Aaron Judge has bet on himself and it looks like he’s ready to cash in – if he can stay healthy.

After going deep twice in a Monday loss to Baltimore, Judge, 30, the Yankees right fielder, hit 17 major-league homers. That was five more than any other player this season through Monday, but things get really impressive when you compare his season so far to the great seasons of the past.

He had more homers than Babe Ruth in 40 games in 1927 (13). He had more than Roger Maris had until 40 in 1961 (11). He surpassed Sammy Sosa’s 40 games in 1998 (7), 1999 (13) and 2001 (14). He had the same number as Mark McGwire had in 1998, and more than McGwire had in 1999 (12). He was only five short of Barry Bonds’ number in 2001.

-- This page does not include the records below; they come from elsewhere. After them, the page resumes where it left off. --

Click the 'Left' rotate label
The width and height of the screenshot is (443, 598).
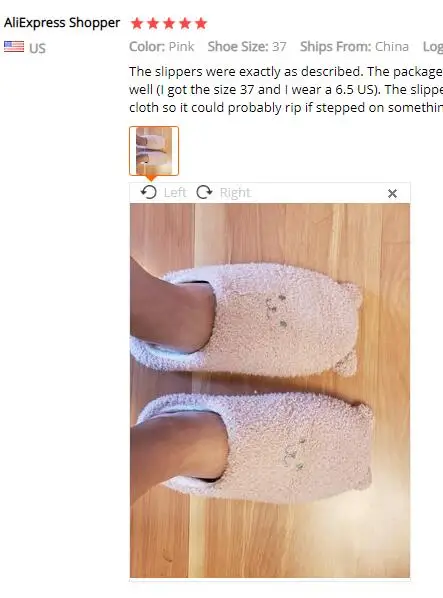coord(175,193)
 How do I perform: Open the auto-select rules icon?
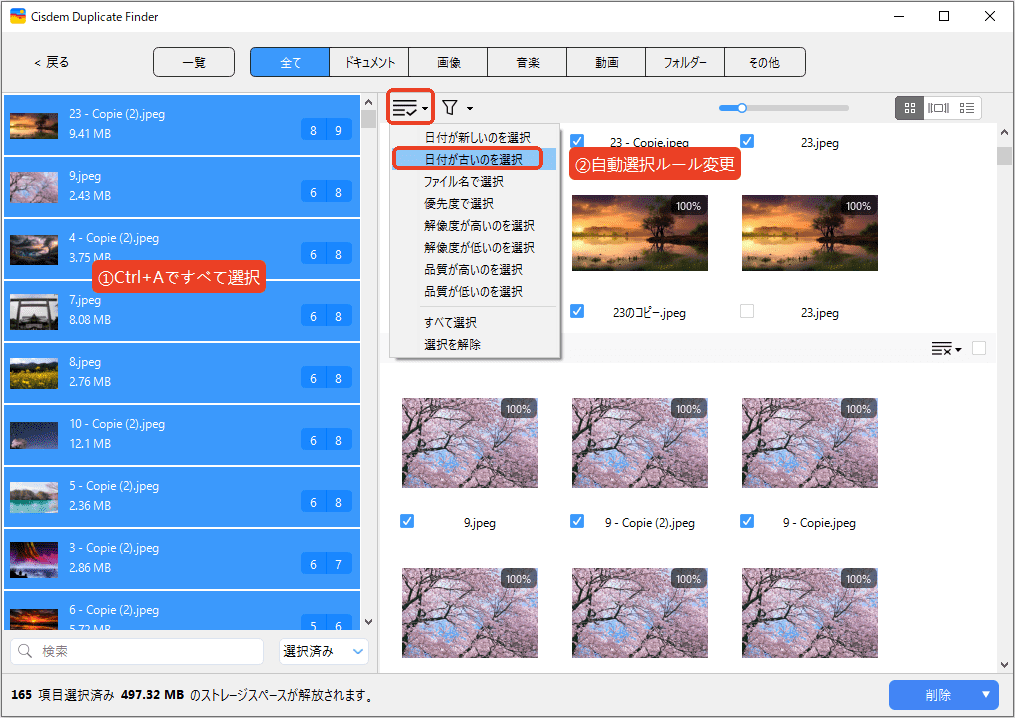[x=405, y=108]
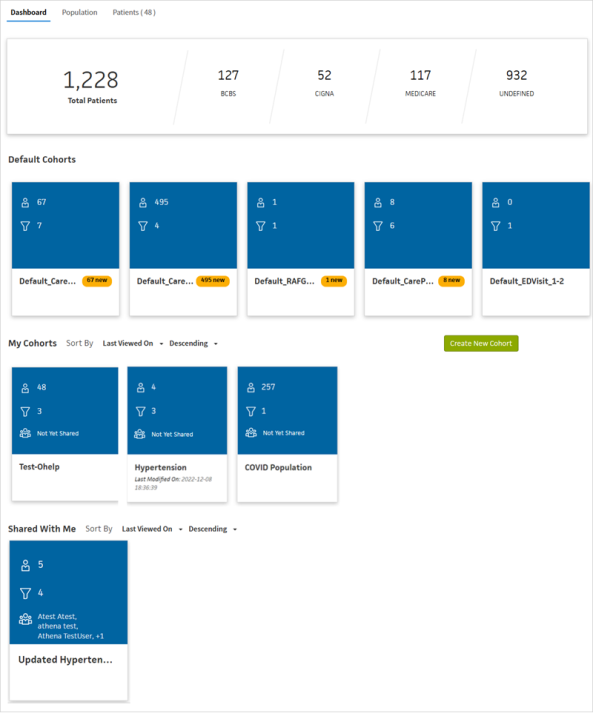The image size is (593, 713).
Task: Click the Create New Cohort button
Action: point(481,343)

These years should sound familiar: they are the eight seasons in which a player hit 60 or more home runs.

“It’s really special,” Yankees manager Aaron Boone said Monday. “I sometimes take it for granted, but not at the moment. He is a really special player and he obviously carries us really offensively.

Being the top hitter on the top team in the majors is certainly an argument for a bigger deal than the seven-year, $213.5 million contract Judge rejected in the offseason. But if he wants to join the rarefied air of 60 homer hitters, and if he wants to persuade his team to guarantee even more money to a player his age, he will have to stay on the field.

Exceptionally tall for a baseball player, Judge is 6-foot-7 and 282 pounds. While that led to tape measure power, surprisingly quick base running and superb defense, it also led to a spotty injury history. In his four full seasons, he missed 131 games combined. He also missed 32 of the Yankees’ 60 games during the pandemic-shortened 2020 season. He only played 150 games once.

To join the 60-home run club, he likely needs to match or even exceed his career-high 155 games played: Over Major League Baseball’s eight 60-home run seasons, players have averaged 156.8 games.

It’s a feat that requires remarkable durability and consistency, a reality heightened by the fact that in six of the eight cases, the player was subsequently hooked up to performance-enhancing drugs. And because of injuries and regression to the mean, even players who had hotter starts than Judge have cooled off as the season progressed.

McGwire was on course for a third consecutive 60-home run season in 2000, with 20–40 games, but injuries limited him to 89 games and 32 home runs. Albert Pujols played 20 in his first 40 games in 2006, but finished with 49. Luis Gonzalez played 20-40 games in 2001, but didn’t reach 60, reaching 57. He recovered quite well, looping an RBI single from Mariano Rivera to clinch Game 7 of that year’s World Series for Arizona.

Three players (Mickey Mantle, Bonds and Jose Bautista) hit 19 in their first 40 games of a season, and they finished with 52, 49 and 43 homers. Ten had 18, and only two of them reached 50 for the season. Due to injuries, Gary Sánchez (2019) and Eric Davis (1987) have not even reached 40 years old.

Judge is likely to calm down even though he remains healthy. Many hitters find the ball carries better as the weather warms, but Judge generally did most of his damage in April, May and September, averaging one home run every 11.6, 11.4 and 11.1 at bat during those months. In June, July and August, when he frequently had to deal with nagging injuries, he homered for every 14.5 at-bats.

For now, the Yankees are enjoying the show. Next month the team is expected to find out how much they have to pay him this season – the New York Post has reported that their long-delayed arbitration hearing is scheduled for June 22 – and after the season they will find out how much he is worth on the free market.

If he stays mostly healthy and tops 50 home runs for the second time in his career – or if things go perfectly and he hits 60 – that can lead to a deal worth a total of 300 million dollars or more. If such a dream season also includes leading the Yankees to their 28th World Series title, they might be happy to pay that much.